Methods and approach
The authors solved the nonlinear Gross–Pitaevskii–Poisson system numerically using coordinate transformations that render the equations independent of physical parameters. Each configuration is uniquely determined by the central wave function value. Sequences of stationary solutions spanning ground and radially excited states were computed and analyzed for bifurcation points. Stability was assessed through radial perturbation analysis, while the virial relation served as equilibrium diagnostic.
Results
Numerical solutions establish a critical central density and maximum particle number above which stationary configurations vanish. The virial relation identifies metastable excited states that violate stability conditions derived from perturbation analyses. From the critical particle number threshold, maximum stable mass and radius estimates were derived. For axion-like bosons with mass 10^−5 eV, the resulting configurations exhibit masses of tens of Earth masses with meter-scale radii.
Implications
The stability analysis provides constraints on self-gravitating bosonic systems relevant to theoretical models of dark matter and ultralight bosonic candidates. The critical density and particle number thresholds establish bounds on viable equilibrium configurations in the nonrelativistic regime. The computed mass-radius relations for axion-like bosons offer predictions for observational signatures in compact object searches and gravitational wave detection.
Scope and limitations
This summary is based on the study abstract and available metadata. It does not include a full analysis of the complete paper, supplementary materials, or underlying datasets unless explicitly stated.

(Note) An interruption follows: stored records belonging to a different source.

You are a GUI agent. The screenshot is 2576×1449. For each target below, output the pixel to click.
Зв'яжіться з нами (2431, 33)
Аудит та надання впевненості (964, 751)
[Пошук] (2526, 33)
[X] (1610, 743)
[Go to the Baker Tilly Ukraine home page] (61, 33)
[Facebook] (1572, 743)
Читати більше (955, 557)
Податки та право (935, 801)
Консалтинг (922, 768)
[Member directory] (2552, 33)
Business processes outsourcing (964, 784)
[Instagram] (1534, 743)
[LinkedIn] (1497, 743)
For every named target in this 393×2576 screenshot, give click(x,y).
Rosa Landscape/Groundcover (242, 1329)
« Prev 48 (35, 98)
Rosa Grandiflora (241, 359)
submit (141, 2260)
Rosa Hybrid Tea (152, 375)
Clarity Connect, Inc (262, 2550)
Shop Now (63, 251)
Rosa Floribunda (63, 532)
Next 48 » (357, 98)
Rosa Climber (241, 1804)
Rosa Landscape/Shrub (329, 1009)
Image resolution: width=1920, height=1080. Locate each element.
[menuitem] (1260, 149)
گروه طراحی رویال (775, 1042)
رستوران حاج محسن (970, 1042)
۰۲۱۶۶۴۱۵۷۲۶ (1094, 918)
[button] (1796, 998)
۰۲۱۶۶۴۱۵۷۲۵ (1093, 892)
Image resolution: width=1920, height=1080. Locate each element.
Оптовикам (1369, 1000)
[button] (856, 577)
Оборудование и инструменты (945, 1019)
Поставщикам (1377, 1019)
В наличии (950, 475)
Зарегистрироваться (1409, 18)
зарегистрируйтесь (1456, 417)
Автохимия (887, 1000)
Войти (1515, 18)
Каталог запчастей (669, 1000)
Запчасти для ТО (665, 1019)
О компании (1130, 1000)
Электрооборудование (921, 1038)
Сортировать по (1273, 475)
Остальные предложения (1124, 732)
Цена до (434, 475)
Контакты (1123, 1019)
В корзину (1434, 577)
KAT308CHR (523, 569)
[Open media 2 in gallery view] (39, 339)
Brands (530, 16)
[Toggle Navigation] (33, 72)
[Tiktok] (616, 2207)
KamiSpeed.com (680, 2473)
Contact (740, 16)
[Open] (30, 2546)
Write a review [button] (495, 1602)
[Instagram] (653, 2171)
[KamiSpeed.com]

Findings should be interpreted in the context of the original publication.
Disclosure
- Research title: Stability of Self-Gravitating Bosonic Configurations
- Authors: Gilbert Reinisch, J. A. de Freitas Pacheco
- Institutions: Observatoire de la Côte d’Azur
- Publication date: 2026-04-03
- DOI: https://doi.org/10.3390/axioms15040261
- OpenAlex record: View
- PDF: Download
- Image credit: Photo by NASA Hubble Space Telescope on Unsplash (Source • License)
- Disclosure: This post was generated by Claude (Anthropic). The original authors did not write or review this post.